The trend that Rabalais was referring to is “spa water,” a recipe one TikTok user recently shared on the platform that is facing criticism for closely resembling a beverage central to Mexican cuisine.

“It’s something that we as Mexicans have been enjoying for many, many moons, called agua fresca,” said Rabalais. “When I saw that, I was a little bit mind-blown. I thought it was a joke and it turns out it wasn’t. And this isn’t the first time it’s happened.”

Accusations of culinary appropriation are frequent on social media. In March 2021, a white blogger incorrectly labeled a noodle dish "pho" and received backlash, and in July 2021, a white woman who started a healthy breakfast company went viral when she called herself the “queen of congee.” Since the Asian rice porridge is over 4,000 years old, she found herself at the center of a social media uproar over her “new” and “improved” version of millennias-old dish native to a continent she didn't come from.

On TikTok, many social media users have called out the Tex-Mex dish cowboy caviar, "spa water" and other food trends for removing their cultural context, which some feel makes them, as one TikTok user stated, “not funny 'ha ha,' funny 'weird.'"

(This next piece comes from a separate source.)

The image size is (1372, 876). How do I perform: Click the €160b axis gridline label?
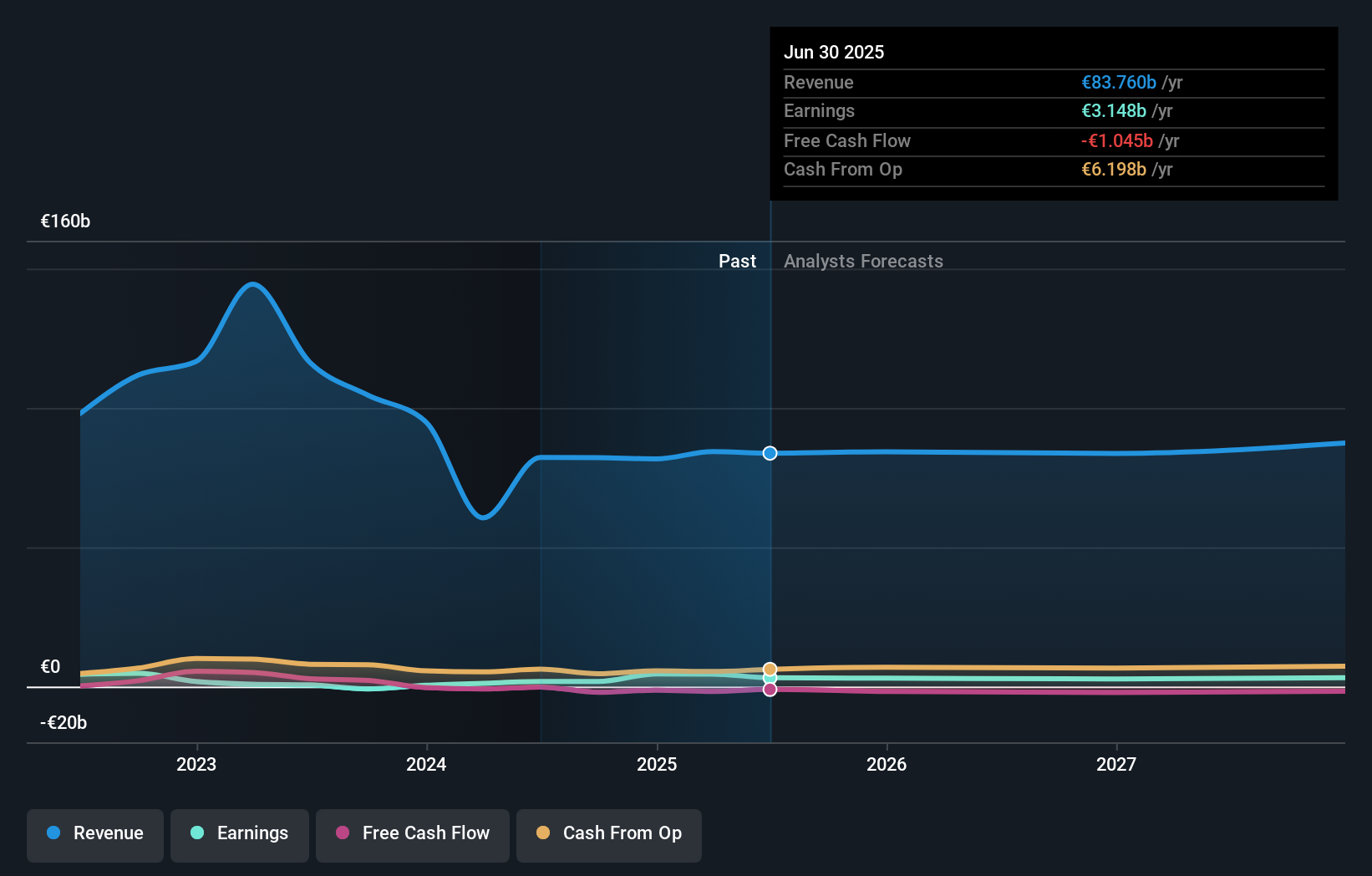pos(65,221)
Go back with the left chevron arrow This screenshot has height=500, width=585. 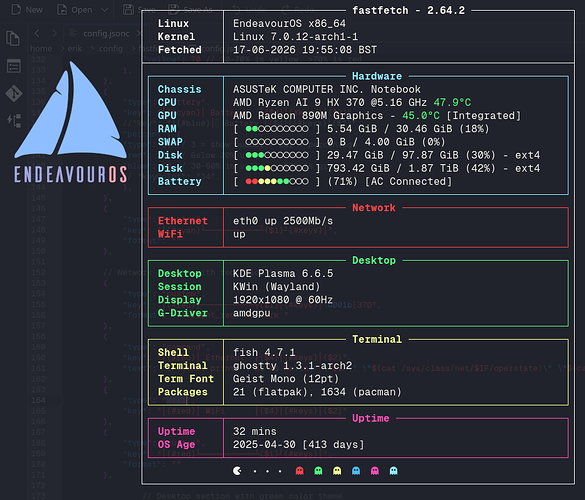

​​Rabalais isn’t the only one to turn the tables in this way, trying to expose what it feels like to have one’s culture appropriated.

Another TikTok user, Clare Brown aka @clarabellecwb, has posted a series of videos in character as a person of color treating aspects of dominant American culture as foreign, strange or bizarre.

“I wore a European tribal print too! Howdy, howdy,” she says in a TikTok, pretending to be a woman going to Cracker Barrel for the first time, treating the viewer like an acquaintance or server who doesn’t understand what she’s saying, as a way to show what microaggressions feel like to the folks they’re directed at.

The "spa water" controversy has also made its way to Twitter, where users are mocking the way so many influencers whitewash and rebrand their cultural foods.

“Cheese pancakes from mexico,” wrote one Twitter user, mockingly, including an emoji of the flag of El Salvador and photos of pupusas, El Salvador's national dish.

“Omg i can’t be the only one obsessed with hispanic hot pockets and rice cinnamon (lattes) like they taste so good,” tweeted the same user, including images of tamales and horchata.

Rabalais said that most of the attention she’s gotten has been positive, but there are some outliers. A few comments under Rabalais’ videos wondered how anyone could tell the difference between cultural appropriation versus appreciation. 

“Serious question: are people not of a different culture not allowed to cook/eat foods outside of their 'culture' or lack there of or what?” asked one commenter on TikTok.

“Culture is a beautiful thing. It’s something that should be shared and celebrated,” Rabalais told TODAY, in response to that comment. Happily sip your glass of agua fresca or take comfort in a hot bowl of congee, but know where it came from — and don’t erase that fact.

“Unfortunately, it can sometimes even lead to the original people who have been making these dishes, being priced out of them,” Rabalais explained, pointing to avocados and mangoes both becoming much more expensive as their popularity grew.

“These are dishes and foods that, growing up, a lot of us were maybe bullied for. I know I was,” Rabalais said. “Now all of a sudden, it’s popular and trendy just because white people decided that it’s OK. That’s where the issue lies.”